As I got Ben back in his wheelchair, the feeding nurse reminded me that when Ben was a few months old there had been a problem with his nasogastric tube and I had called her. She had been at home, trapped by one of the numerous snowstorms that were the hallmark of Ben’s early months, but talked me through what I needed to do. 

I had forgotten that occasion, but I remember calling her. I always called her when we had a problem with his feeding tubes, because of all the people we met in those early months she was the one that could offer us the most helpful advice. She knew all that we needed to know about feeding Ben and always answered the phone. When I was struggling to pump breastmilk she put me in touch with another mother who had been through the same. When the end fell off his feeding tube she explained how to fit a new one. When Ben’s gastrostomy was infected she would arrange for it to be swabbed. She was the person we needed at that time. Most other people we saw then either never dealt with a gastrostomy, or did occasionally whereas feeding tubes were this nurse’s bread and butter.

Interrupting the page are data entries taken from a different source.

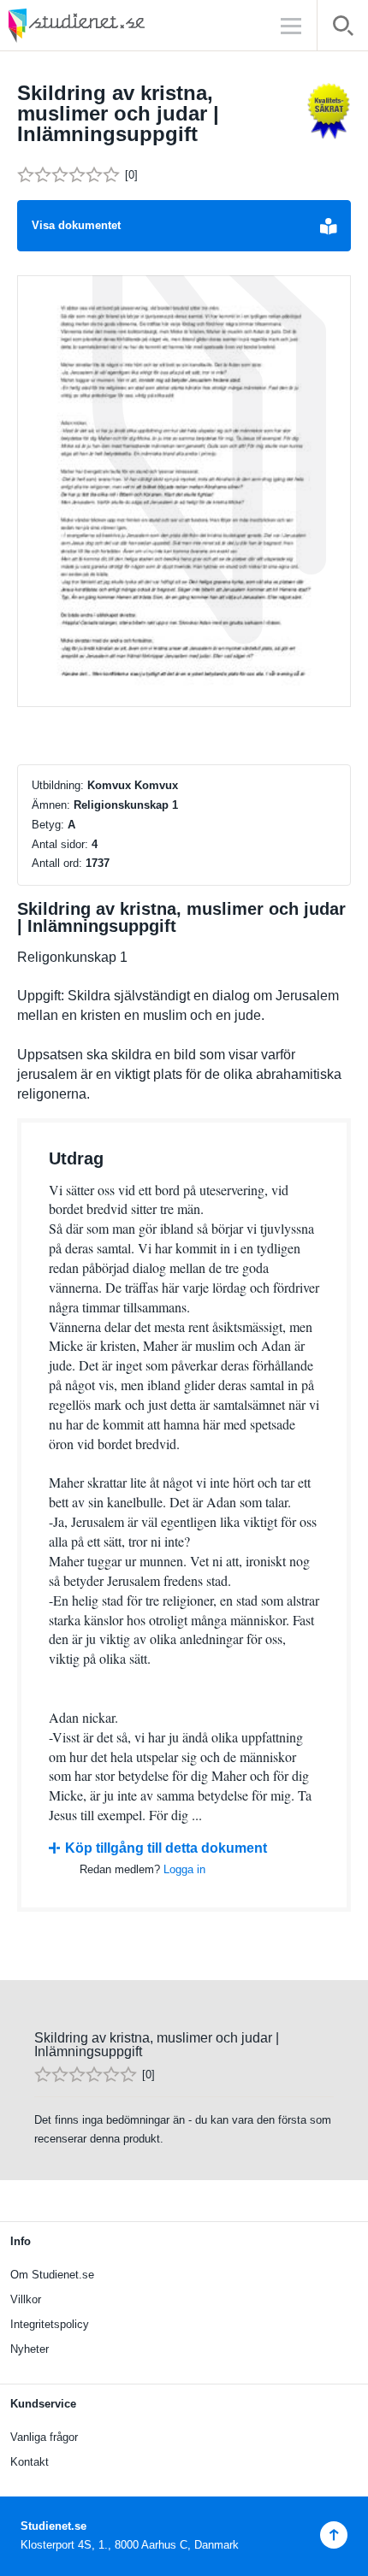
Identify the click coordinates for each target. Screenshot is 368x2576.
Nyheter (29, 2349)
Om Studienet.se (52, 2274)
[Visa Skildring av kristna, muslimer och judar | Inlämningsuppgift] (184, 491)
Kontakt (29, 2461)
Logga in (184, 1869)
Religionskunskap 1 (126, 805)
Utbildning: (58, 785)
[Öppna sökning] (343, 28)
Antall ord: (57, 863)
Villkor (25, 2299)
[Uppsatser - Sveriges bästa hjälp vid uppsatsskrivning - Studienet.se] (120, 25)
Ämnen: (51, 805)
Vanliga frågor (44, 2437)
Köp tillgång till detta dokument (166, 1848)
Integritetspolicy (49, 2324)
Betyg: (48, 824)
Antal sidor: (60, 844)
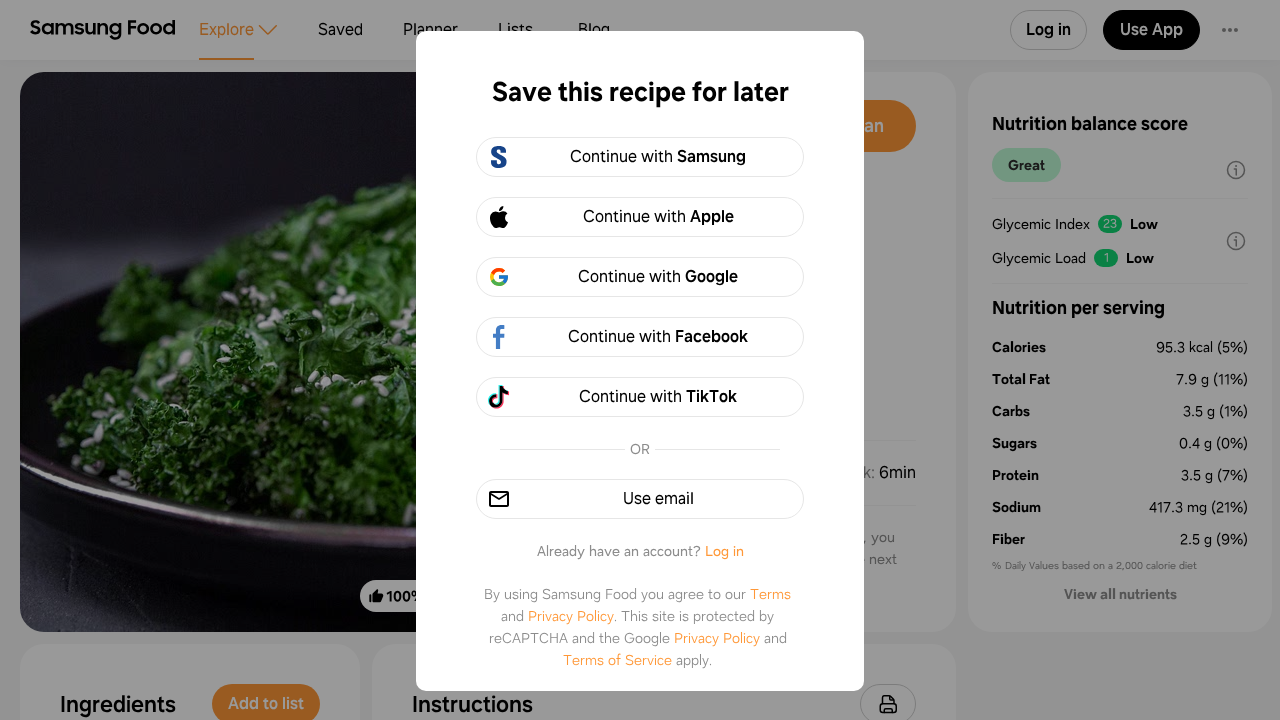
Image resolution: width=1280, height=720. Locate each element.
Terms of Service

And now, almost ten years later, she solved our problem again whilst commenting on how big Ben is. He’s big because we’ve been feeding him though all of these various tubes which she helped us to feel were manageable. 

James had delivered Max to school mid-button chop so we phoned the school office so someone could tell him that Ben was totally fine, then James drove Ben to school. Crisis efficiently averted. There was a simple solution. Hurrah for the people who know the solutions and always answer the phone.